Hines Ward is the only Asian to have had an extremely successful NFL career. Born to African American father and a Korean mother, Ward recently retired as the Pittsburgh Steelers’s all time leader in receptions, touchdown catches, and receiving yards. Despite his successful NFL career, Ward has never forgotten about his mixed heritage.
In 2006, after Hines Ward became the first Korean American to win the Superbowl MVP, he returned for the first time to his birthplace: Seoul, Korea. Using his new found celebrity status after winning the MVP, Ward tried to raise awareness for mixed-race kids living in Korea. He even donated $1 million to create the Hines Ward Helping Hands Foundation, which is dedicated towards helping end discrimination mixed-race kids receive in Korea.
Along with helping in Korea, Ward had played a helping hand in helping kids in Pittsburgh. His foundation aims to help underprivileged kids to receive help in academic and social areas that helps lead to their success in the future.
Considered to be the greatest golfer of our time, Mr. Woods has donated a tremendous amount of time and charity around the world. Known for bringing golf back into the spotlight right after his time at Stanford, Woods decided to thank the community which helped him succeed.
In 1996, Tiger and his father Earl created the Tiger Woods Foundation. Through grants and donations, this foundation creates community-based programs that improve the health, education, and welfare of all children in the US. With facilities all around the country, kids are learning that their minds and bodies must be in top shape to succeed (with some putt putt here and there).
Through an incredible $50 million donation by Tiger, the Tiger Woods Learning Center in Anaheim, CA provides college programs for undeserved youth. The TWLC opened in 2006 and features several classrooms, extensive multimedia research and an outdoor golfing area.
To cap off the greatest single donation in the history of sports figures, Mr. Woods donated $10 million in 2007 to set up the Earl D. Woods Scholarship fund.

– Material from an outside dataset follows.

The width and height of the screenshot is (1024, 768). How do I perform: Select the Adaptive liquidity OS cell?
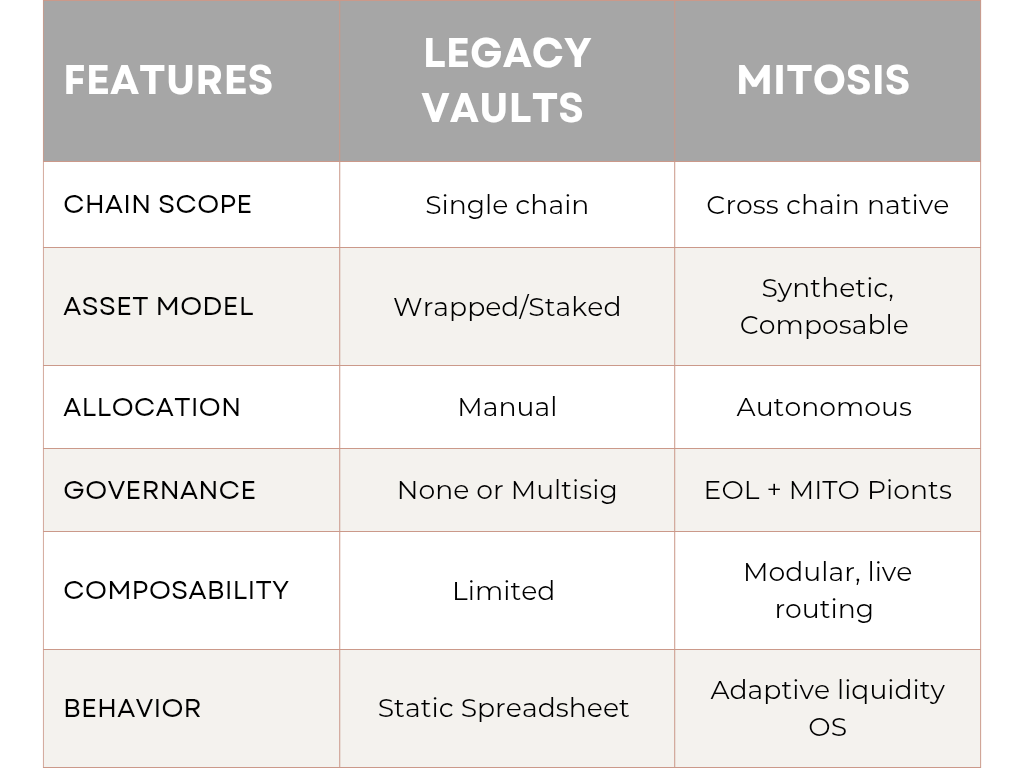pos(827,709)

With a nickname like “The Las Vegas Kid,” you can see that Andre Agassi acted out a bit on and off the court in his earlier days. Becoming one of the most successful tennis players in its history, Agassi matured to help those children who have not seen their ability yet. Described by the BBC as “the biggest worldwide star in the sport’s history,” Agassi used this #1 ranked career to give back to his city.
In 2001, Agassi opened the Andre Agassi College Preparatory Academy. This tuition free charter school for at-risk children has a 100% graduation rate and expects a 100% college acceptance rate every year. Also, he created the Andre Agassi Charitable Foundation, which has raised over $60 million to help at-risk kids in his city.
The foundation has raised money to build schools, hospitals, and in 2001, the Andre Agassi Cottage for Medically Fragile Children. Gold medals, #1 rankings, and being one of four players to achieve the career grand slam meant nothing to Agassi unless he could use his image to help the future.